WORKING DATA:
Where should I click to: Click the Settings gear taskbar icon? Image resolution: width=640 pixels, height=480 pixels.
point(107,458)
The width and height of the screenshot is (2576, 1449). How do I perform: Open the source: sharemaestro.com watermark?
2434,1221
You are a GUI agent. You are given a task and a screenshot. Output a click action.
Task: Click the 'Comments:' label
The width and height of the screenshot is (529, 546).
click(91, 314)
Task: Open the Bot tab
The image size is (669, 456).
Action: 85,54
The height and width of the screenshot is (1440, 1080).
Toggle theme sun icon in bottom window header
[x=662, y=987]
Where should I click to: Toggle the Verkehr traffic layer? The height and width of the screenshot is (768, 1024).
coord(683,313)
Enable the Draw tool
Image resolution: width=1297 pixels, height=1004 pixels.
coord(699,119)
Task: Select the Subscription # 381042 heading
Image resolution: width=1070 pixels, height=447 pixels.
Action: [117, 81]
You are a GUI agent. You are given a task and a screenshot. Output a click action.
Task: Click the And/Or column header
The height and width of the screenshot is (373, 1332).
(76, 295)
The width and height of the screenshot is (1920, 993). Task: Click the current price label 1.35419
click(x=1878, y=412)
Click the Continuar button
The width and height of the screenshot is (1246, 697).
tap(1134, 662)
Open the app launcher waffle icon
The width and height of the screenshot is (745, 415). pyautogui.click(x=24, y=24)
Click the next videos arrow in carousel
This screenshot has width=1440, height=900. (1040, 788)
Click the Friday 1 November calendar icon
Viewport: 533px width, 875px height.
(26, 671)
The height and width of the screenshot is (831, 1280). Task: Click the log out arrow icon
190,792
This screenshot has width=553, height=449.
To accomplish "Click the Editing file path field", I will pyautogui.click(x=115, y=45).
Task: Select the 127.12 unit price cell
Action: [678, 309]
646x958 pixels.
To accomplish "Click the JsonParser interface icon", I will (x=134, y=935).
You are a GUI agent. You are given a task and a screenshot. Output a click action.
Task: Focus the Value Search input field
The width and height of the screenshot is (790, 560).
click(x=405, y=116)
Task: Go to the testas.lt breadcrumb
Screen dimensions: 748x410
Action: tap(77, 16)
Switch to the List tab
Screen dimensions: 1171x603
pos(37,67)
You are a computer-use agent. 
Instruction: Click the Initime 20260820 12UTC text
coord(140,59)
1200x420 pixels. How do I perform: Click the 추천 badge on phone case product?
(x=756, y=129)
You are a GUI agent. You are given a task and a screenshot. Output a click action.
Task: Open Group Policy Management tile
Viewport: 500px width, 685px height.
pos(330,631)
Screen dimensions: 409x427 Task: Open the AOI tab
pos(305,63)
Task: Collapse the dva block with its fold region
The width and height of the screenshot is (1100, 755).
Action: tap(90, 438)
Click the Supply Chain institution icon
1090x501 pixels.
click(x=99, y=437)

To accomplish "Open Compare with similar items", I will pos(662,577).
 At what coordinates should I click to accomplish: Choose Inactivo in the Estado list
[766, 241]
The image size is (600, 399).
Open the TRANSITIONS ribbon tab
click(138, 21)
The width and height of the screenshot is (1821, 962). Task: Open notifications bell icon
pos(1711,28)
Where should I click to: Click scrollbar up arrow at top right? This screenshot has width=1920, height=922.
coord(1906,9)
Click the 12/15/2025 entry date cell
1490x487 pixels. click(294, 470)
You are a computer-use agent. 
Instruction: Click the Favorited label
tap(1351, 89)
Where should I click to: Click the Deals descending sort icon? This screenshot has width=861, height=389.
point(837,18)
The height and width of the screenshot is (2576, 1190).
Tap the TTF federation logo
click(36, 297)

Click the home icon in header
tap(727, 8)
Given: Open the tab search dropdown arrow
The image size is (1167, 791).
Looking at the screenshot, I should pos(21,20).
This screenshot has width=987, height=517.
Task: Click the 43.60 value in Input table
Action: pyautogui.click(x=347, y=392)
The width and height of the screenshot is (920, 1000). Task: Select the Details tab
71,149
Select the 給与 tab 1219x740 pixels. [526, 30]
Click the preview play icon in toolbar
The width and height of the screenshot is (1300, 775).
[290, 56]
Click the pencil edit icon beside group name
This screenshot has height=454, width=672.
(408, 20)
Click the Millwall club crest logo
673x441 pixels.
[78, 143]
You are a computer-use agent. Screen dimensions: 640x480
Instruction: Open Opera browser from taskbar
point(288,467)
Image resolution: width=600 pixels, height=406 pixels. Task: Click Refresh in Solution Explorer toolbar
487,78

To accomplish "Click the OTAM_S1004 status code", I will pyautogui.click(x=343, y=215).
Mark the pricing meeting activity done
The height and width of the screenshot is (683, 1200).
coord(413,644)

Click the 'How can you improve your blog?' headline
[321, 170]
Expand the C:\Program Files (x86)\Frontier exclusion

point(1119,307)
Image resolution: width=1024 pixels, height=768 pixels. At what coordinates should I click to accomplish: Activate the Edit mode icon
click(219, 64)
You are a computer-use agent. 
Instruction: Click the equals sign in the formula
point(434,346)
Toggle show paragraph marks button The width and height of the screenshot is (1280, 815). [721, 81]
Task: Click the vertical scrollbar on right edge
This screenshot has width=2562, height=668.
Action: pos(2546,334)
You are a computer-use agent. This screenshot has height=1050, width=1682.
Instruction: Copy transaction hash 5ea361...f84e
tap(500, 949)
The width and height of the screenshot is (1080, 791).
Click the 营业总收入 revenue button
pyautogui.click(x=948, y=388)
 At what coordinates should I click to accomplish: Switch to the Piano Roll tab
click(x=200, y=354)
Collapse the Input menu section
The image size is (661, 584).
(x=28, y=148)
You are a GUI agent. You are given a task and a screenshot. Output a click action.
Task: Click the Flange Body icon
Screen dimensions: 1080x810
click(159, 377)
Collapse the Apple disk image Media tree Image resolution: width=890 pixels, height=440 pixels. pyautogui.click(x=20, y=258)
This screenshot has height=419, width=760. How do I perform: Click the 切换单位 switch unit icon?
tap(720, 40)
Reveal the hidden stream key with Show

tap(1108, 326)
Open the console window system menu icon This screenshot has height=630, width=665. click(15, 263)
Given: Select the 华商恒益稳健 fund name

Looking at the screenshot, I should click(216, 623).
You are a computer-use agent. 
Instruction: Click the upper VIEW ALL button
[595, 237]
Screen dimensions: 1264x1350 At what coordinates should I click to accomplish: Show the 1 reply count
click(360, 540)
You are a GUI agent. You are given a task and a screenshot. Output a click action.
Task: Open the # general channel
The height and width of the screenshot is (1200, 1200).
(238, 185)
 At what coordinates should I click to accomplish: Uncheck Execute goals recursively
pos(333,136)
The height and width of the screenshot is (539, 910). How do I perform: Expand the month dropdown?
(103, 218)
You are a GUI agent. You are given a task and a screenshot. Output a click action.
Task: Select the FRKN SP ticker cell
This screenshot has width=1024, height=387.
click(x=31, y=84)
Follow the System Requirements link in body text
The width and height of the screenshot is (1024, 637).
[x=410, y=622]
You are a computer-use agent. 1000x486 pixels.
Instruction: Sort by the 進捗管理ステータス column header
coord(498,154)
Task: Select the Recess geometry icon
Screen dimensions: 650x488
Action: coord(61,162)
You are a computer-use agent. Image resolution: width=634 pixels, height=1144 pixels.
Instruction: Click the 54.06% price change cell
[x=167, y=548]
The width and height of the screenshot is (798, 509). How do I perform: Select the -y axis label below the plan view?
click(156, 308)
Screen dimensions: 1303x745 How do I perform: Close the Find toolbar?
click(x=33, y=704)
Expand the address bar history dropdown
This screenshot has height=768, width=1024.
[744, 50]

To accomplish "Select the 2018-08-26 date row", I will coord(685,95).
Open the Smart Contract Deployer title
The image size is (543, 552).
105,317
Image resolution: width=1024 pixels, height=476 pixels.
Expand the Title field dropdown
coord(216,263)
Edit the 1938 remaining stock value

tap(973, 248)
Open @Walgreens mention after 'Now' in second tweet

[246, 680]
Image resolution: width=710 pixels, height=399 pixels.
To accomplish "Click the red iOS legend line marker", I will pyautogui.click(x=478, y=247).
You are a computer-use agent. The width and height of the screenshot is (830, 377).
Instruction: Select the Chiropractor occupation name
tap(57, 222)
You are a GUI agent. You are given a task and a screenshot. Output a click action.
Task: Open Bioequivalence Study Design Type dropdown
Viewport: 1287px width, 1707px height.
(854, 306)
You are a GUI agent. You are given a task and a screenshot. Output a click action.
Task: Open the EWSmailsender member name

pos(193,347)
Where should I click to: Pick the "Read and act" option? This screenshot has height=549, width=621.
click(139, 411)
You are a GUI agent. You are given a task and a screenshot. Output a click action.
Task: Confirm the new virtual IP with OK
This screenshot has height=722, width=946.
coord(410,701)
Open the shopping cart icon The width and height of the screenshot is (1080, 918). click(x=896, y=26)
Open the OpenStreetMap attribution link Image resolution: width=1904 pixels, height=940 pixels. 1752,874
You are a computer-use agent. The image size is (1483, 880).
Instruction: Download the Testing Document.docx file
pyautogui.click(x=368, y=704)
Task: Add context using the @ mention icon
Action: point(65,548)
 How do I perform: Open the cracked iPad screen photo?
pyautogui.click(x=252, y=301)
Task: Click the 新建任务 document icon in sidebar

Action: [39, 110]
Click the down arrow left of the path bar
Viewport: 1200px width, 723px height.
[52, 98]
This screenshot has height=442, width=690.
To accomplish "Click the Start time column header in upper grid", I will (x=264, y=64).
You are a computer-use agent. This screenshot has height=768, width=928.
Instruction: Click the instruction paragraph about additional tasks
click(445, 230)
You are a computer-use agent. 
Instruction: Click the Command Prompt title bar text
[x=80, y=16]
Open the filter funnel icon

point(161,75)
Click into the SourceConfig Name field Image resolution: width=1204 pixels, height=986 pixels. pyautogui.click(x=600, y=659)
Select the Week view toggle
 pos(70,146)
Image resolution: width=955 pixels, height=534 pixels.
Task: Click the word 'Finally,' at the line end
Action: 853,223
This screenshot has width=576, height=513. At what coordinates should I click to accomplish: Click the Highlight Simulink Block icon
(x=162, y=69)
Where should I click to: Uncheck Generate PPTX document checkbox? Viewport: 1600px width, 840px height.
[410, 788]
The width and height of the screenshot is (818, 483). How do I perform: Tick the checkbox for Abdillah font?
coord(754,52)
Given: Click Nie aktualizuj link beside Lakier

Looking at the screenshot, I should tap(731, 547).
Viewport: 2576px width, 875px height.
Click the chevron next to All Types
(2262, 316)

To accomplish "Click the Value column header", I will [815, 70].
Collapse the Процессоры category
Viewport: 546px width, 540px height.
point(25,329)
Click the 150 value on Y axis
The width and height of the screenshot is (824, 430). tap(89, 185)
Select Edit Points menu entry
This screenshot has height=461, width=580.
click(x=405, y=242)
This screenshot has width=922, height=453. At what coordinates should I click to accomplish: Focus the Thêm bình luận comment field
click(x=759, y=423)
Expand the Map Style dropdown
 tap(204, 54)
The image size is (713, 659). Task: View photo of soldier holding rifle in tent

WHAT YOU ARE ASKED TO DO:
Beginning with the line containing "The width and height of the screenshot is (2576, 1449)." and ending with the line containing "Task: Go to the testas.lt breadcrumb", extract those lines exactly from the listing above, and only those.

THE COMPLETED TASK:
The width and height of the screenshot is (2576, 1449). How do I perform: Open the source: sharemaestro.com watermark?
2434,1221
You are a GUI agent. You are given a task and a screenshot. Output a click action.
Task: Click the 'Comments:' label
The width and height of the screenshot is (529, 546).
click(91, 314)
Task: Open the Bot tab
The image size is (669, 456).
Action: 85,54
The height and width of the screenshot is (1440, 1080).
Toggle theme sun icon in bottom window header
[x=662, y=987]
Where should I click to: Toggle the Verkehr traffic layer? The height and width of the screenshot is (768, 1024).
coord(683,313)
Enable the Draw tool
Image resolution: width=1297 pixels, height=1004 pixels.
coord(699,119)
Task: Select the Subscription # 381042 heading
Image resolution: width=1070 pixels, height=447 pixels.
Action: [117, 81]
You are a GUI agent. You are given a task and a screenshot. Output a click action.
Task: Click the And/Or column header
The height and width of the screenshot is (373, 1332).
(76, 295)
The width and height of the screenshot is (1920, 993). Task: Click the current price label 1.35419
click(x=1878, y=412)
Click the Continuar button
The width and height of the screenshot is (1246, 697).
tap(1134, 662)
Open the app launcher waffle icon
The width and height of the screenshot is (745, 415). pyautogui.click(x=24, y=24)
Click the next videos arrow in carousel
This screenshot has width=1440, height=900. (1040, 788)
Click the Friday 1 November calendar icon
Viewport: 533px width, 875px height.
(26, 671)
The height and width of the screenshot is (831, 1280). Task: Click the log out arrow icon
190,792
This screenshot has width=553, height=449.
To accomplish "Click the Editing file path field", I will pyautogui.click(x=115, y=45).
Task: Select the 127.12 unit price cell
Action: [678, 309]
646x958 pixels.
To accomplish "Click the JsonParser interface icon", I will (x=134, y=935).
You are a GUI agent. You are given a task and a screenshot. Output a click action.
Task: Focus the Value Search input field
The width and height of the screenshot is (790, 560).
click(x=405, y=116)
Task: Go to the testas.lt breadcrumb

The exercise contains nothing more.